Dremio’s open lakehouse now supports SQL DML and DDL operations on Apache Iceberg
Dremio has unveiled its support for DML operations (insert, update & delete) on Apache Iceberg tables and for time travel for in-place querying of historical data. These features enable key data lakehouse use cases that were previously only available in database and data warehousing technologies.
Apache Iceberg, an open-source table format for analytics on the lakehouse, is a core component of Dremio’s open lakehouse and is used at companies like Netflix, Apple and Adobe. Iceberg’s major 1.0 release, combined with Dremio’s new GA capabilities, enables customers to build enterprise-grade data lakehouses with full data warehousing capabilities.
Apache Iceberg 1.0 means an enterprise-ready open lakehouse
As an open-source table format that’s vendor agnostic, Apache Iceberg allows businesses to run more workloads, with more flexibility, on the data lake. Iceberg unlocks new functionality such as data mutations, data versioning, schema evolution, transparent partitioning and scalable metadata.
The expanding adoption of the Apache Iceberg project, and broad contributions to it from AWS, Apple, Netflix, Dremio, Snowflake and others, demonstrates that Iceberg is ushering in a new era for data lakes.
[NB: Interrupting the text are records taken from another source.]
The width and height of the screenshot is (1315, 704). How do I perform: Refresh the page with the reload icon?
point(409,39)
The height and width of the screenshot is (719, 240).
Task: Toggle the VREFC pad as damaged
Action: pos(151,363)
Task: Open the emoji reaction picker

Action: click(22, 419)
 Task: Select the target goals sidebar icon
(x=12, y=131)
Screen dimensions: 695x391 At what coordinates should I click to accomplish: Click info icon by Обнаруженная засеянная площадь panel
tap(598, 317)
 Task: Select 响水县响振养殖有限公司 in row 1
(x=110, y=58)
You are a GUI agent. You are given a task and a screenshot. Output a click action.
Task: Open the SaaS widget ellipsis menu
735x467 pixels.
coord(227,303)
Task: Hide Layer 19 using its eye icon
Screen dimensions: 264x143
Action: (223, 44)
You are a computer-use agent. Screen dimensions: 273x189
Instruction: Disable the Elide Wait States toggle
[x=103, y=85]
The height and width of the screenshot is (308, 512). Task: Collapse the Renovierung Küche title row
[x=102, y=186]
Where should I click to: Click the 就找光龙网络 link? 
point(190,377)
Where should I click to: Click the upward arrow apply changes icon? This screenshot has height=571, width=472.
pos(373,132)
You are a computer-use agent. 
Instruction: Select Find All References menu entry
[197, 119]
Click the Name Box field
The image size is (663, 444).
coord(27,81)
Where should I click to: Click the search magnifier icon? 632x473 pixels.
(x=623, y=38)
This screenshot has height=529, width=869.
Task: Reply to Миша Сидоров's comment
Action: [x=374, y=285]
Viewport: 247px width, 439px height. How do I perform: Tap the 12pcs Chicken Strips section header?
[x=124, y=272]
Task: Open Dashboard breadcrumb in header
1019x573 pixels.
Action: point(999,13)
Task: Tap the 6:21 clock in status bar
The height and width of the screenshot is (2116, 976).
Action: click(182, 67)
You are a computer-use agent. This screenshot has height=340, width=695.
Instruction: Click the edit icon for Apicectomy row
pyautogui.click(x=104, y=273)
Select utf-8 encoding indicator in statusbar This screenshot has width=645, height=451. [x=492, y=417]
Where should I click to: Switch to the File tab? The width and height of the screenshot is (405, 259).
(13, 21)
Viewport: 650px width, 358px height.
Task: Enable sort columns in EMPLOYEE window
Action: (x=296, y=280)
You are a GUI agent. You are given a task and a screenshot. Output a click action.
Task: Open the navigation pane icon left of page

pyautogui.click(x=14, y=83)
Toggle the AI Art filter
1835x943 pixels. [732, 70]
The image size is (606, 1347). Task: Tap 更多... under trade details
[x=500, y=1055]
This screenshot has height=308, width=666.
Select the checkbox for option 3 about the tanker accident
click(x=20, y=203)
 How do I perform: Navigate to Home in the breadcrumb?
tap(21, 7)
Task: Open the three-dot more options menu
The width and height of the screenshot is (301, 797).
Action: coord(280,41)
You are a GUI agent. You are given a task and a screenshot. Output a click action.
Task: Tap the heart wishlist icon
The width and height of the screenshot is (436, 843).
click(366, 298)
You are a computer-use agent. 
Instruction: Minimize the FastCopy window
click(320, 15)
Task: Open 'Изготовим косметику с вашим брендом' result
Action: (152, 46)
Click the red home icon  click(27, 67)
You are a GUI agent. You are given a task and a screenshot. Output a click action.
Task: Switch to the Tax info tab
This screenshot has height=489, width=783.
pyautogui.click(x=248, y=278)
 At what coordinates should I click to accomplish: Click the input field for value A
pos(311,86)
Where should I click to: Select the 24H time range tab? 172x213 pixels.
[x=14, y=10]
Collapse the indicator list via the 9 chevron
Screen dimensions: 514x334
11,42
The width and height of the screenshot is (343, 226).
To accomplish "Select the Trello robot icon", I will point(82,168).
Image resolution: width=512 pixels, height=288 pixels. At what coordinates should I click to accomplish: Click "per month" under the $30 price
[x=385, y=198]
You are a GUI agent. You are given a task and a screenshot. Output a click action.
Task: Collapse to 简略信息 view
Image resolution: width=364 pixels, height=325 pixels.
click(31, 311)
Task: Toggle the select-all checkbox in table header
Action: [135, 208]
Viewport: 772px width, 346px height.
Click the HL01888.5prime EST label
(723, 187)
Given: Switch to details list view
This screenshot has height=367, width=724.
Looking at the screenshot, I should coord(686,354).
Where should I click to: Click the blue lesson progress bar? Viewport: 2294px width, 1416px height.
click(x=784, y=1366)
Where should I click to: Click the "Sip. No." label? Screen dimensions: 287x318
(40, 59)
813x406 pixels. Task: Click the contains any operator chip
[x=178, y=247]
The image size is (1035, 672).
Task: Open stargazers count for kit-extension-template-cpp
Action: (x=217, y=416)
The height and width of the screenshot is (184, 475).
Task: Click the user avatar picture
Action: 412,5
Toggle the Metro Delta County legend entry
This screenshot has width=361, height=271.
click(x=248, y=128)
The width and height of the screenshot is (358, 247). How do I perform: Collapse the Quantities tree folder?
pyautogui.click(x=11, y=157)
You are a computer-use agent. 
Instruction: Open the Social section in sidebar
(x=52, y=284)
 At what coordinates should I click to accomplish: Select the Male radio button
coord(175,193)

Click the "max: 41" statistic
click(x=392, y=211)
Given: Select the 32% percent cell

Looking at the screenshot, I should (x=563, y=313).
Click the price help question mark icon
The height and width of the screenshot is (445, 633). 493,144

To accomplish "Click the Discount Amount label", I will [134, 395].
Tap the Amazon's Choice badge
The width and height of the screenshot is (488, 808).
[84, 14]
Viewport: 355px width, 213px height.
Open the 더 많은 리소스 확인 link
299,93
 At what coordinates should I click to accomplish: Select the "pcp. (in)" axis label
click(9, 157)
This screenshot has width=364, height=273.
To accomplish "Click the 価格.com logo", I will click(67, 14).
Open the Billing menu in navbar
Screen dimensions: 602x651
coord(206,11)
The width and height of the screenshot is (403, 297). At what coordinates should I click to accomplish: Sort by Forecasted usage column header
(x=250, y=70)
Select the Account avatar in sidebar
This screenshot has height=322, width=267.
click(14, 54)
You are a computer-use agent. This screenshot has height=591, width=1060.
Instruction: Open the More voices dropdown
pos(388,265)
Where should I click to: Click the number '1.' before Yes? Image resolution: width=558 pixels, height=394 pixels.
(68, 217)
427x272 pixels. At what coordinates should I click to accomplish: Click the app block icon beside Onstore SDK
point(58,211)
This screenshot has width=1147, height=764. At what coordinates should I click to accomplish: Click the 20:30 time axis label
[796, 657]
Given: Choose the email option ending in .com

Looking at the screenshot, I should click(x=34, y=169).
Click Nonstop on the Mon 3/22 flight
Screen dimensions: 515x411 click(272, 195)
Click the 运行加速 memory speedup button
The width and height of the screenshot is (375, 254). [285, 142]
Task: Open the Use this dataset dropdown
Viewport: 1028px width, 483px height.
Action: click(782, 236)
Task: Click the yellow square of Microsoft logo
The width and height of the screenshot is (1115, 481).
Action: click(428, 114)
With its milestone 1.0 release, Apache Iceberg introduces substantial performance and usability improvements, including features such as a long-term API, high-performance updates and deletes (merge-on-read), multi-dimensional sorting (Z-order), statistics, and numerous other capabilities.
“All of Apache Iceberg’s new functionality means there’s never been a better time to adopt it to build your data lakehouse,” said Mark Lyons, vice president of product management at Dremio.
“With the broadest ecosystem of community contributions and deployment, Iceberg is the fastest growing table format and the industry standard for managing data in data lakes. It’s essential to the foundation of an open lakehouse, and Dremio has been in step with Iceberg from the start.”, Lyons continued.
DML and time travel support for Apache Iceberg
With GA support for DML operations and time travel, powered by Apache Iceberg, Dremio provides functionality previously only found in database and data warehouse technologies. These new Dremio capabilities support use cases like deletes for privacy and compliance, updates for customer information changes, and inserts for late-arriving supply chain records directly in the data lakehouse.
With these capabilities, companies can leverage their data lakehouse for workloads that previously required complex ETL pipelines.
“Until recently, using robust DML operations and accessing historical data within any defined period were only available in data warehouses and other databases,” explained Lyons.
“Now it’s easier than ever to put aside expensive and proprietary cloud data warehouses and run workloads on an open lakehouse, with the full power of SQL at your fingertips and without the need to copy your data into a closed proprietary system. Data mutations and leveraging historical snapshots are possible directly on the data lake. The result is lower costs, more flexibility, significantly reduced time-to-insight and increased productivity and innovation for data engineers and business analysts—without vendor lock-in.”, Lyons added.
“Fivetran is excited about Dremio’s recent release that enables customers to leverage the features of Apache Iceberg 1.0.,” said Fraser Harris, vice president of product at Fivetran.
“We are impressed by the broad ecosystem adoption and performance that Iceberg offers. For customers who desire the open architecture approach, Fivetran looks forward to providing automated and reliable pipelines to open data lakehouses built on Apache Iceberg tables as an alternative to data warehouses.”, Harris continued.
Innovation on the open lakehouse
When open data lakehouses are the architecture of choice for enterprises, they decrease data movement and copying, and in turn, decrease complexity and cost, while still offering full and direct access to petabyte data sets.
Dremio is committed to creating an open, independent data tier that enables a major paradigm shift in data analytics.
“Along with general availability of DML operations on Iceberg tables, we’re excited to announce new GA features on Dremio’s platform that accelerate the transition from data warehouse to data lakehouse and accelerate enterprise adoption,” said Lyons.
Those features include:
- Native row and column role-based access policies;
- SQL User Defined Functions (UDFs);
- A new SQL IDE with autocomplete and multi-statement support;
- New Azure data sources; and
- BI integration updates including Tableau SSO and Power BI Azure Active Directory.
“We were drawn to Dremio Cloud for its performance at scale and for the ability of the semantic layer to provide easy, efficient access to our data in Amazon S3,” said Angelo Slawik, data engineer at Moonfare.
“After our initial implementation is complete, we are eager to explore capabilities enabled by Dremio Arctic such as Git-like version control for our datasets.”, Slawik continued.
Moonfare adopted Dremio Cloud on AWS to enable interactive analytics and dashboards for all of its employees.